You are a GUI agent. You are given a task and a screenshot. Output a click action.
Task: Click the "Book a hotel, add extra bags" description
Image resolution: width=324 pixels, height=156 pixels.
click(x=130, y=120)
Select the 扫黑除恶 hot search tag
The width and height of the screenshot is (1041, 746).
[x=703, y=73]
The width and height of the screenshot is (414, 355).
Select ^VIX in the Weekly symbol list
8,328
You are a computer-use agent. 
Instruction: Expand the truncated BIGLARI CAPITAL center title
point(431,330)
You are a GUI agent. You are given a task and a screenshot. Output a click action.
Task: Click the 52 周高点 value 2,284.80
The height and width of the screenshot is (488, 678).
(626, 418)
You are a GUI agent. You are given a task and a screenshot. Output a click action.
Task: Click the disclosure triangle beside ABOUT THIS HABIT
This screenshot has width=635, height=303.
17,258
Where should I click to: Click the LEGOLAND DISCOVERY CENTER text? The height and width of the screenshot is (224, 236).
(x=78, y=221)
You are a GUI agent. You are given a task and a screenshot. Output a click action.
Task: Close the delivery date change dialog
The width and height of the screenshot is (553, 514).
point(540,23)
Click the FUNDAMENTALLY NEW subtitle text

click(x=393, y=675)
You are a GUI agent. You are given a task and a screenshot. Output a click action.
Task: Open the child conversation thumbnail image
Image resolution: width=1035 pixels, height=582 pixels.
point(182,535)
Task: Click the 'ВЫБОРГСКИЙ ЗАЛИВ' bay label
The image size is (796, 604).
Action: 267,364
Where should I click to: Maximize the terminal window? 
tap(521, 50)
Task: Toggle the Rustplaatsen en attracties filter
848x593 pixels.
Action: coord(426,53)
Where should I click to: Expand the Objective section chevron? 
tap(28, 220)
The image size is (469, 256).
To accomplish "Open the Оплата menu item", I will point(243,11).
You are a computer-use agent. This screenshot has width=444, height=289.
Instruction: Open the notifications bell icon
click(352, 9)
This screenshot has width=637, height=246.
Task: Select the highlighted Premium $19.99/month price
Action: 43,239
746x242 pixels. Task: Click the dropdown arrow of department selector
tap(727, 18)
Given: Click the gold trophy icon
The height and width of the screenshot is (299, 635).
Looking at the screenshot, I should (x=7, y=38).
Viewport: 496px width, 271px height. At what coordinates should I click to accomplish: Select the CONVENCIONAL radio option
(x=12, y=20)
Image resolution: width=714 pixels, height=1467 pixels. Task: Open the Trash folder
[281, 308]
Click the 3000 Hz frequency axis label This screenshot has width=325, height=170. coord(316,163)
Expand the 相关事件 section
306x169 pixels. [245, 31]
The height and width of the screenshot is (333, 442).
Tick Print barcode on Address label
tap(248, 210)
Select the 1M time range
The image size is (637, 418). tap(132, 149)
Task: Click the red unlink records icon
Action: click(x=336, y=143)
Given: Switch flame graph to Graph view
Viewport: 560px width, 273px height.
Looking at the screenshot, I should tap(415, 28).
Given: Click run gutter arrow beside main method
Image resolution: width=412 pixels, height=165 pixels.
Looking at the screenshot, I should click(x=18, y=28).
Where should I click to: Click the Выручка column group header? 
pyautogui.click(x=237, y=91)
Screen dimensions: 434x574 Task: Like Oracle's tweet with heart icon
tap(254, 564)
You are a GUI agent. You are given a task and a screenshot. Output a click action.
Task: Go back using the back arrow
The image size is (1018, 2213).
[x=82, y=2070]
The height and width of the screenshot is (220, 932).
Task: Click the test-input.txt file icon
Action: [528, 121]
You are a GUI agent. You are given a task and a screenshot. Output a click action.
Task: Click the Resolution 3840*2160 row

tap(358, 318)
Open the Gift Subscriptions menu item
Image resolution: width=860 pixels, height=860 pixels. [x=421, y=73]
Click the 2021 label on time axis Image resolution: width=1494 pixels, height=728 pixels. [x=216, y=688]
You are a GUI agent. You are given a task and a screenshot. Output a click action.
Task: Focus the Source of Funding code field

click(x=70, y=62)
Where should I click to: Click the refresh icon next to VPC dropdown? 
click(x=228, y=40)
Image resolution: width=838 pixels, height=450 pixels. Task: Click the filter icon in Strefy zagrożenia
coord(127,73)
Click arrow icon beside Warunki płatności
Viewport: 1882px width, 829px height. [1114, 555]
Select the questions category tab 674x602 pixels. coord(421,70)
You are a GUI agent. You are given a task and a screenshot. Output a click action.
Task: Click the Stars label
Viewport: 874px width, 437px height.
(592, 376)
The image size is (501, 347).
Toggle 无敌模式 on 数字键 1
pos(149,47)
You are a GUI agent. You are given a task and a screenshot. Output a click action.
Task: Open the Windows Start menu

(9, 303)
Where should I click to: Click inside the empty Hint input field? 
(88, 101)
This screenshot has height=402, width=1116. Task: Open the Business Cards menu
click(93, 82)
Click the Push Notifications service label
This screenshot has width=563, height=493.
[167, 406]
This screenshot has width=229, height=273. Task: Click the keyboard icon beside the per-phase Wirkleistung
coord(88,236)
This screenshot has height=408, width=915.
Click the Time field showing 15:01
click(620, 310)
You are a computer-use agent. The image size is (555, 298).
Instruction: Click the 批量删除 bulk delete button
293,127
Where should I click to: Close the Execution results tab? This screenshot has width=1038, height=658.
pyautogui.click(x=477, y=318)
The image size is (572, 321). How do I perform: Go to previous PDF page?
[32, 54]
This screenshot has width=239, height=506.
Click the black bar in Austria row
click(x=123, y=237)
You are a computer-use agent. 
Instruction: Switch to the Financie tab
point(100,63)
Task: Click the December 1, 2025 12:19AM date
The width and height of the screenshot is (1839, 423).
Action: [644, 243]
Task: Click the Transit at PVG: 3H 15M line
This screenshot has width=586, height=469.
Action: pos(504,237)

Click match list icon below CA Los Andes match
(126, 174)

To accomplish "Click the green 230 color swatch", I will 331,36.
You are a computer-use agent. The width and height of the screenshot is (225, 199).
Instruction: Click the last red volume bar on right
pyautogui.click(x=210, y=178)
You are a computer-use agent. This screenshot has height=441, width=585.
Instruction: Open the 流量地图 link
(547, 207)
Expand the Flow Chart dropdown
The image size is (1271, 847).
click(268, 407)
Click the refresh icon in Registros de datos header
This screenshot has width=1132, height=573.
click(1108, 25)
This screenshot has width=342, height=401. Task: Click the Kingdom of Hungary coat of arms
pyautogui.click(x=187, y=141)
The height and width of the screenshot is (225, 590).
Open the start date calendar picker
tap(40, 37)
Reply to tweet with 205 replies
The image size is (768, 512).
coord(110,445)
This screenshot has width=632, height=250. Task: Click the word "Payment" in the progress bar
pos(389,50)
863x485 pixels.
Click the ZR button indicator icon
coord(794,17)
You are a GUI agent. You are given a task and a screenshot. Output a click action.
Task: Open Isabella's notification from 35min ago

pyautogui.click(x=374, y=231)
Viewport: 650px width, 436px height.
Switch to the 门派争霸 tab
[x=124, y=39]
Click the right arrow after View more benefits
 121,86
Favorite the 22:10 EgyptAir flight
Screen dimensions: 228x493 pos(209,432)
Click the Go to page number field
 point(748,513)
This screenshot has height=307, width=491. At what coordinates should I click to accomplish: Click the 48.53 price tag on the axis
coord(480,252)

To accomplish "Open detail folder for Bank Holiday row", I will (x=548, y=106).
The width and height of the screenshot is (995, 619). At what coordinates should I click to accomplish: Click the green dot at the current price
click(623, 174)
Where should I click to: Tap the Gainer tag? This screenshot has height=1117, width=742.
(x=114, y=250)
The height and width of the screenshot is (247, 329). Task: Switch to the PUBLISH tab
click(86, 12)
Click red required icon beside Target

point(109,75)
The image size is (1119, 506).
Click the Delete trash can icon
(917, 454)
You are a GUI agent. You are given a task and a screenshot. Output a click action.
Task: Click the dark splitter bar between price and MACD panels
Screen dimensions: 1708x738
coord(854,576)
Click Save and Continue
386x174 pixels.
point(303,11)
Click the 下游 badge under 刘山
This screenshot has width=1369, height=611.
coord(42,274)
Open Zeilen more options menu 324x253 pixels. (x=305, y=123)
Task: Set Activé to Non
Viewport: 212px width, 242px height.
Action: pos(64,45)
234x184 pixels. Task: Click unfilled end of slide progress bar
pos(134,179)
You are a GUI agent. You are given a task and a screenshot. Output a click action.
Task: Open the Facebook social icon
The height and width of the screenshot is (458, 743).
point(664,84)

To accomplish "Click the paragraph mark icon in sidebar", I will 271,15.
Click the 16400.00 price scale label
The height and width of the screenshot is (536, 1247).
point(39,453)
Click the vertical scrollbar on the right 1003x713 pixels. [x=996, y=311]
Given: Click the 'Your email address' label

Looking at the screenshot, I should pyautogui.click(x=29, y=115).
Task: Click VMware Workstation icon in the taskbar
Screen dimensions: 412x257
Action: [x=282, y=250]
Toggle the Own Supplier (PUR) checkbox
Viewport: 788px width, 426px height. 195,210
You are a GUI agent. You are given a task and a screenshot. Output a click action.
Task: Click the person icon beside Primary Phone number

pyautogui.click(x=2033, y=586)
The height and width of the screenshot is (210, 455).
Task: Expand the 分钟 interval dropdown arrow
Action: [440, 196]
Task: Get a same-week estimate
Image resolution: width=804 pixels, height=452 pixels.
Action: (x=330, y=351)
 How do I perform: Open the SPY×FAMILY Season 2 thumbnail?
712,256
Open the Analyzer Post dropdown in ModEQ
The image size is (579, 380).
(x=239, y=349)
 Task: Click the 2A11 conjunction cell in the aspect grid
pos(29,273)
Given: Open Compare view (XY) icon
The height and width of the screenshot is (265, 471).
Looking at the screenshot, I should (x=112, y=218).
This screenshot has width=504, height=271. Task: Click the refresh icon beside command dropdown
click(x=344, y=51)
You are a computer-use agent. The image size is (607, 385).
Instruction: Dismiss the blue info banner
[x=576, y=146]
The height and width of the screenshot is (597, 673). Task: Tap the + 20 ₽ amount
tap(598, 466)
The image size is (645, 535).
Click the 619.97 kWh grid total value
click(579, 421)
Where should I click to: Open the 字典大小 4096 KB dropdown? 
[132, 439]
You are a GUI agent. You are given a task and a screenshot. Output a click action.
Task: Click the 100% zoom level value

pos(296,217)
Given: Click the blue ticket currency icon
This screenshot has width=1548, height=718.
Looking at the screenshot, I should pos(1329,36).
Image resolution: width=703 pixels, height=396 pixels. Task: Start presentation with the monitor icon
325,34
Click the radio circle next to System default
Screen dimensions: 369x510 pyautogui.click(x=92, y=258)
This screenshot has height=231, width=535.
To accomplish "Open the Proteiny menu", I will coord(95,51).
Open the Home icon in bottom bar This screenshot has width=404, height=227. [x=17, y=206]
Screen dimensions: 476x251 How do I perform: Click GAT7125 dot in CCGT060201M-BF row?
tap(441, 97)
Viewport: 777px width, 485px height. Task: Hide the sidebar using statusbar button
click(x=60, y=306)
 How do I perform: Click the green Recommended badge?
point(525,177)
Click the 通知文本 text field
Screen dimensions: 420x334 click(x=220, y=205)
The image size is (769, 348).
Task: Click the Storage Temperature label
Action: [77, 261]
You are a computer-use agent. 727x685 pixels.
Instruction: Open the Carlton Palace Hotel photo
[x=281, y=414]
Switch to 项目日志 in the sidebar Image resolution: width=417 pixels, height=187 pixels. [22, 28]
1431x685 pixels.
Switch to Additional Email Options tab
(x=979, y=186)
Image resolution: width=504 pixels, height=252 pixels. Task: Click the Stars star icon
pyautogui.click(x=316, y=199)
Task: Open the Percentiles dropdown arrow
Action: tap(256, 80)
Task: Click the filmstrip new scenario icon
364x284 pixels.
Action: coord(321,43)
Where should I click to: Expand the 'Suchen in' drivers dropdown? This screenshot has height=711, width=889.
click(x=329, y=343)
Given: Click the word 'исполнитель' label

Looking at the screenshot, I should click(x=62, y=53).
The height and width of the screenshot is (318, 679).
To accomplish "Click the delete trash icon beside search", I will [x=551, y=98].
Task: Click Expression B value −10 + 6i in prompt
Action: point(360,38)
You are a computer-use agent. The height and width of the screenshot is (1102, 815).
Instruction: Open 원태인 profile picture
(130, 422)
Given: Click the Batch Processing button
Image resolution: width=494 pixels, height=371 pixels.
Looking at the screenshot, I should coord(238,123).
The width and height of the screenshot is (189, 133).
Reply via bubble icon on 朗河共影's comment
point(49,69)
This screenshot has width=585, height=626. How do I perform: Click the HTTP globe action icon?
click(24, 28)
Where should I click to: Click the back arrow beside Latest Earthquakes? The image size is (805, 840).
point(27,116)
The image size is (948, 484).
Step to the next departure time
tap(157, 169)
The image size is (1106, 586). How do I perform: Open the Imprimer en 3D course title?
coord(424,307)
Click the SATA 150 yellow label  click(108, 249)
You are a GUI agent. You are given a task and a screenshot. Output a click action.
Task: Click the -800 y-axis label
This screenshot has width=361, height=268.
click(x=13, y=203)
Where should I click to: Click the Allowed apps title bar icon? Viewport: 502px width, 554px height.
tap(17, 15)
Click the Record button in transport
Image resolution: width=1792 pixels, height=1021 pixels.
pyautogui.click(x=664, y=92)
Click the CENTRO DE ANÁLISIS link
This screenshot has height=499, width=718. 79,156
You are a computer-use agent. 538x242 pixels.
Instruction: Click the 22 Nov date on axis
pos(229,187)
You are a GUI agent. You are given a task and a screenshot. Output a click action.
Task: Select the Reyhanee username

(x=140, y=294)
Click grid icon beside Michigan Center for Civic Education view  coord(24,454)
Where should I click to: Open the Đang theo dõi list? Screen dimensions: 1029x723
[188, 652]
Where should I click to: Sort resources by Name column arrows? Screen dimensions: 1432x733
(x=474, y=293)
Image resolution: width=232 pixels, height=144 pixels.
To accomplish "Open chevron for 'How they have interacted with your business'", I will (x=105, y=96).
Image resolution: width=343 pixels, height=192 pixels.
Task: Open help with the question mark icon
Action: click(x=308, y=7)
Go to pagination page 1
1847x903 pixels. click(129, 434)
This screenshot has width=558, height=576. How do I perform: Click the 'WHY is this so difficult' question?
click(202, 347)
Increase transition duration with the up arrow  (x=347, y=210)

** EXERCISE GOAL **
From the records above, copy only the lines starting with the line that holds "Task: Click the 'ВЫБОРГСКИЙ ЗАЛИВ' bay label" and going on through the line that holds "The height and width of the screenshot is (333, 442).", exactly as written.

** EXERCISE OUTPUT **
Task: Click the 'ВЫБОРГСКИЙ ЗАЛИВ' bay label
The image size is (796, 604).
Action: 267,364
Where should I click to: Maximize the terminal window? 
tap(521, 50)
Task: Toggle the Rustplaatsen en attracties filter
848x593 pixels.
Action: coord(426,53)
Where should I click to: Expand the Objective section chevron? 
tap(28, 220)
The image size is (469, 256).
To accomplish "Open the Оплата menu item", I will point(243,11).
You are a computer-use agent. This screenshot has width=444, height=289.
Instruction: Open the notifications bell icon
click(352, 9)
This screenshot has width=637, height=246.
Task: Select the highlighted Premium $19.99/month price
Action: 43,239
746x242 pixels. Task: Click the dropdown arrow of department selector
tap(727, 18)
Given: Click the gold trophy icon
The height and width of the screenshot is (299, 635).
Looking at the screenshot, I should (x=7, y=38).
Viewport: 496px width, 271px height. At what coordinates should I click to accomplish: Select the CONVENCIONAL radio option
(x=12, y=20)
Image resolution: width=714 pixels, height=1467 pixels. Task: Open the Trash folder
[281, 308]
Click the 3000 Hz frequency axis label This screenshot has width=325, height=170. coord(316,163)
Expand the 相关事件 section
306x169 pixels. [245, 31]
The height and width of the screenshot is (333, 442).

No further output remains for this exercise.